**Given exercise**
Rewrite the listing from the line with "You are a computer-use" to the line with "click(x=45, y=568)", both included, keeping every line and shifting each coordinate in the answers up by 28.

**Input records**
+--
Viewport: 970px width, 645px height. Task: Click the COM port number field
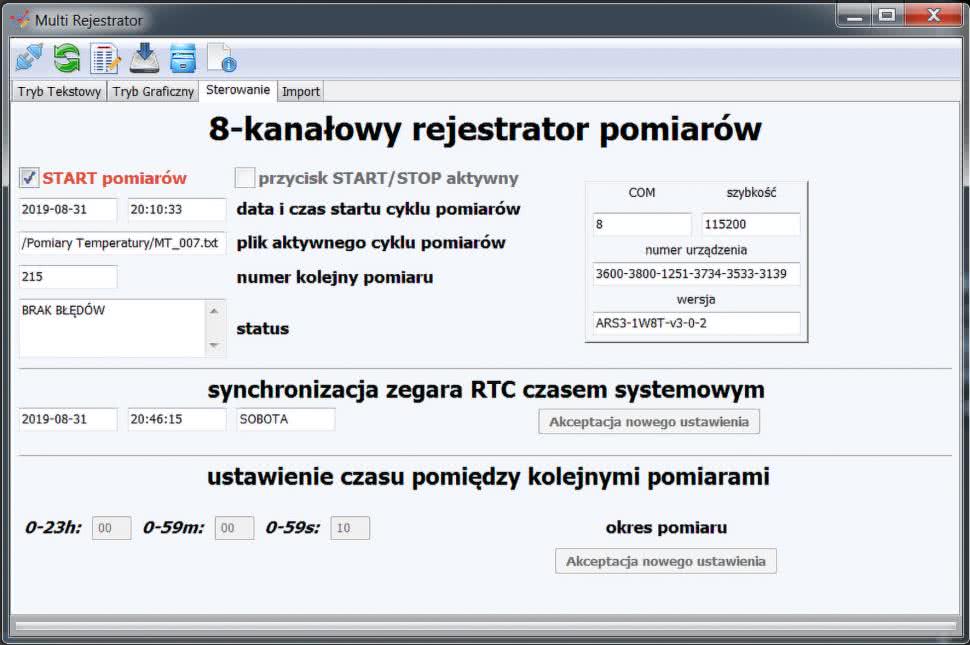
+--
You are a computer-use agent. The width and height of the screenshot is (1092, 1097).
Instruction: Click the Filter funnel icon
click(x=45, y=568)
+--
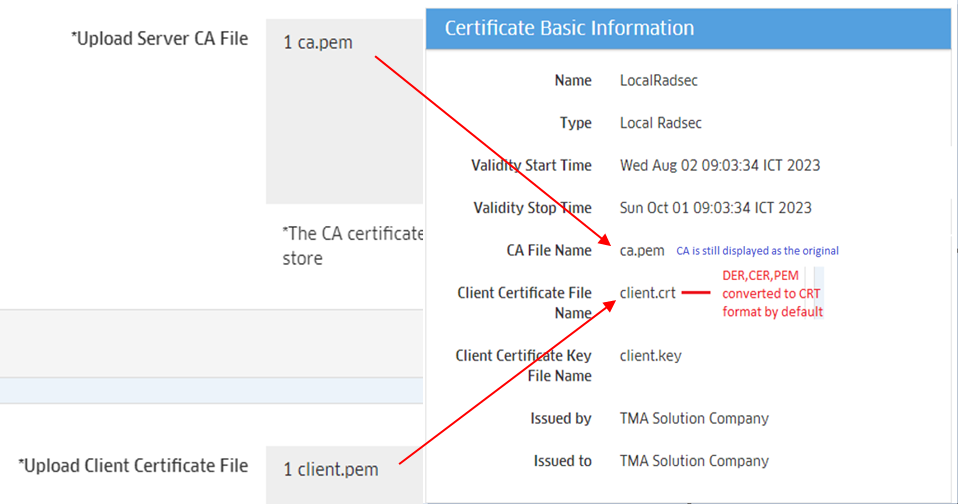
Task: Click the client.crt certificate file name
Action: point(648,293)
+--
**Correct response**
You are a computer-use agent. The width and height of the screenshot is (1092, 1097).
Instruction: Click the Filter funnel icon
click(x=73, y=596)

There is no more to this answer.